Of course, everything beyond the actual speaking component of study abroad was a breeze to prepare for by comparison—for instance, my suitcase was brimming with clothes that hardly deviated from the Parisian uniform of all-black, and I had read up on proper table manners for the hours-long dinners that the French so deeply cherish. But six years of language classes, it felt, left me petrified if I wanted to conduct a conversation beyond asking “how much for that croissant?” (This fear, it should be noted, has consumed me ever since a two-week high school exchange to France when a French boy lightly mocked my thick American accent—my fifteen-year-old self never emotionally recovered).
I took solace in the fact that our first two weeks, spent in Bordeaux, would be dedicated to intensive classes, all of which were taken with students learning French as a second (or third, or fourth) language. The classroom was comprised of half American undergrads from the Vassar-Wesleyan program, and the other half were students who had come from all over the world to this seaside port in the west of France for the express purpose of ameliorating their fluency—one scholar from Scotland was there to finish up her graduate degree, while a doctor from China was busy pursuing his medical license in France. Over our meager breaks in between class sessions, we would pour centimes into an espresso machine and speak with one another over plastic cups of coffee, dipping occasionally (and guiltily) into our common tongue of English when our collective French vocabularies failed us. Catching up with a student from Spain, however, I realized that the only overlap in the Venn diagram of languages we spoke was French—and even though neither of us were speaking in our native language, we miraculously made it through a polite conversation about the day’s vending machine snacks just fine.

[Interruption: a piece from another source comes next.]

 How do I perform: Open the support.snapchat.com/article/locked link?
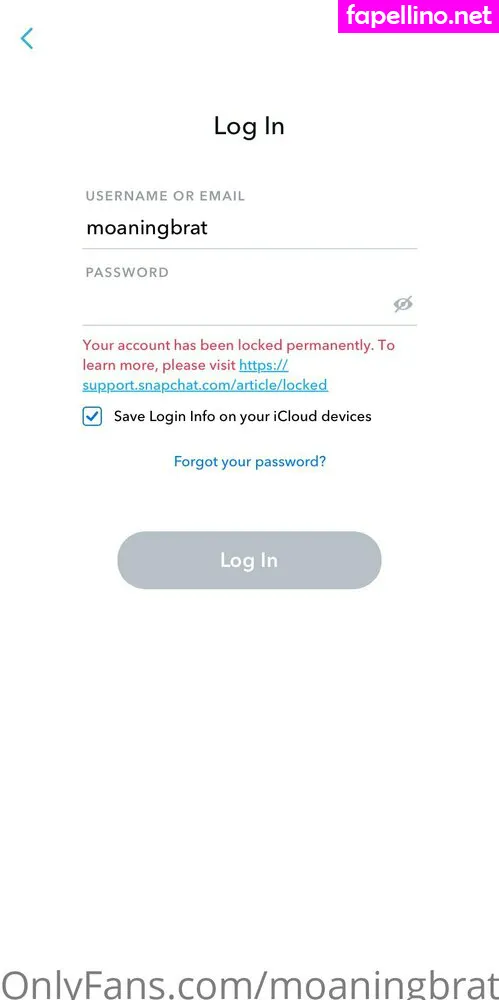coord(205,385)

Suddenly, I was less embarrassed by my labored and broken French and became increasingly excited by the prospect of the growing number of people I could communicate with. At the brightly-lit apartment in Bordeaux that served as my home for the first two weeks, silences at the dinner table gradually melted into impassioned conversations about politics and disparities between the French and American education systems. These were discussions that I would have balked at initiating two weeks prior, but the more engaged I became, the easier the words seemed to fall coherently out of my mouth.

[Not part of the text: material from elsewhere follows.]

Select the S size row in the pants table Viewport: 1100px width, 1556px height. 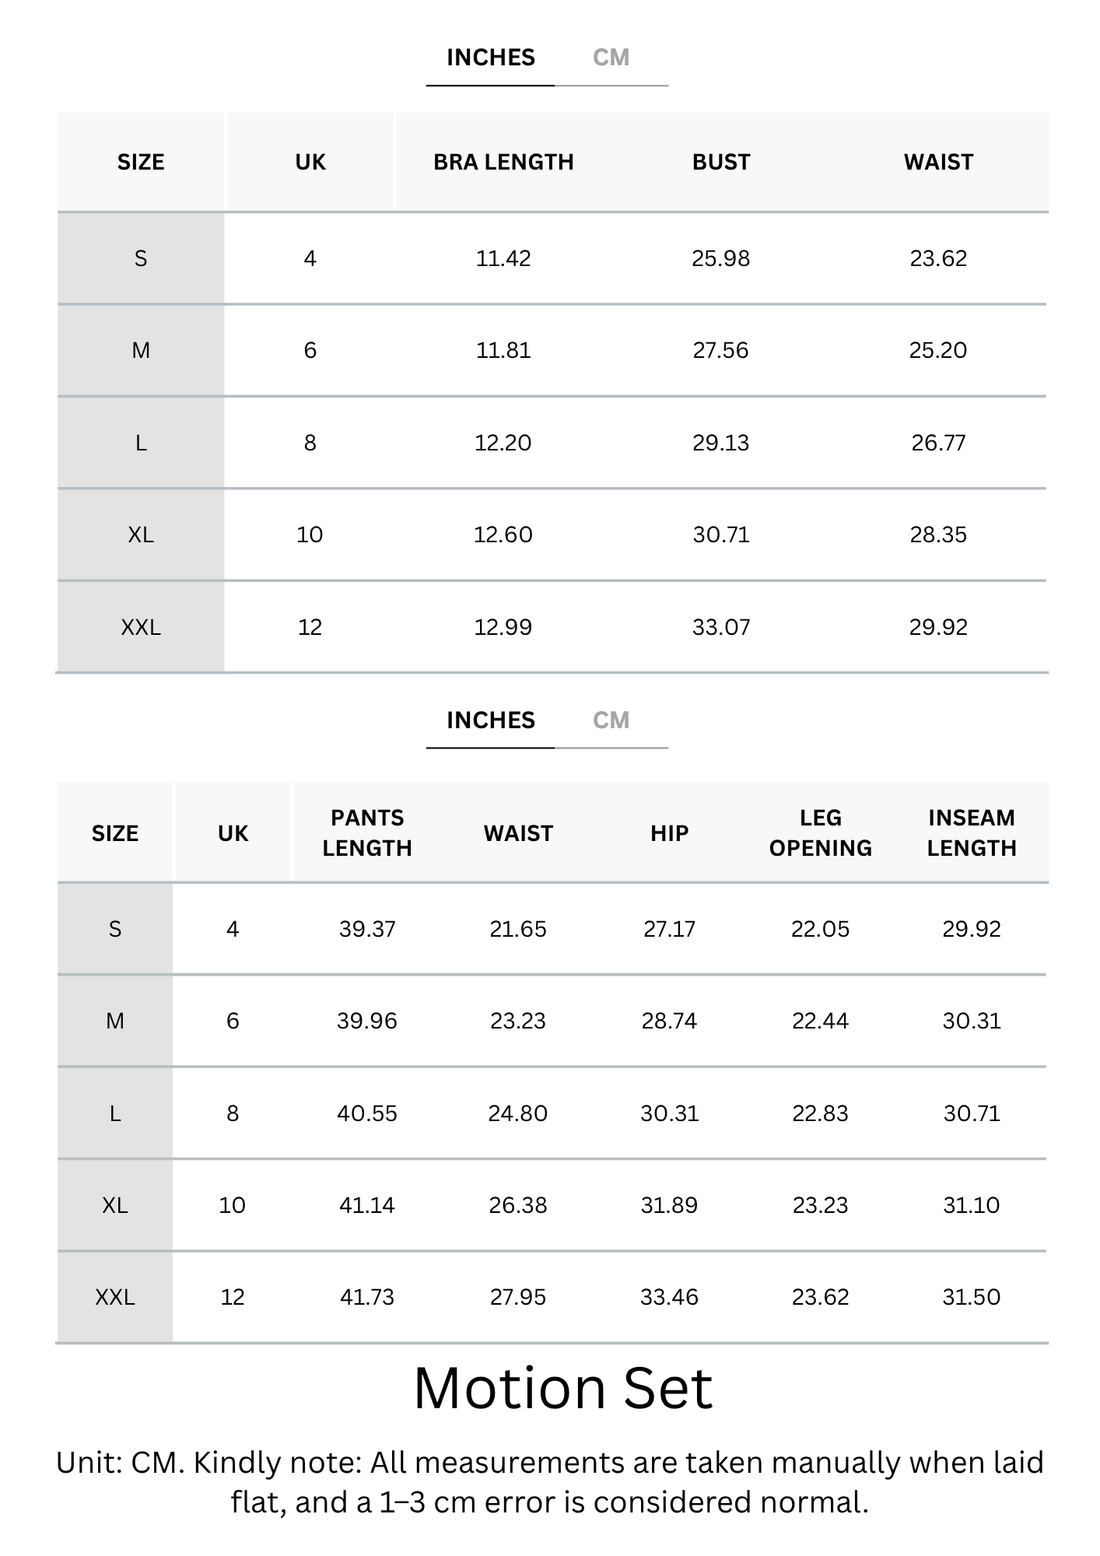click(552, 929)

Fast forward to one week ago in Paris, at the conclusion of our orientation to the over-2000-year-old capital city. I had fondly remembered frequenting a scarf shop in Montmartre four years ago, and given the sudden drop in temperature from balmy Bordeaux, I figured I would make a second trip in search of something warm to wear. During my first visit, I was admittedly entirely unable to communicate with the shopkeeper, despite my best efforts. This time, I entered the brightly-colored den lined in swaths of fabric—and the moment the worker heard me speak, she responded in English. I was crushed. I had certainly built this up in my mind as a pivotal moment, a complete 180 from my bygone days of stuttering half-formed sentences. But instead of replying in English as I would have four years ago, I tried again—and she smiled, shrugged, and switched back over to French for the rest of our exchange.
In French, I’ve learned, there’s no perfect translation for being fluent in a language. One might “parle couramment” (speak fluently), but as far as actually being fluent, the word doesn’t exist. Surprisingly, this gives me a mighty amount of hope. If learning a language doesn’t exist upon a binary of either mastery or complete inarticulacy, then whatever progress I make over the next few months will undoubtedly feel worth celebrating—even if it takes a few tries to get there.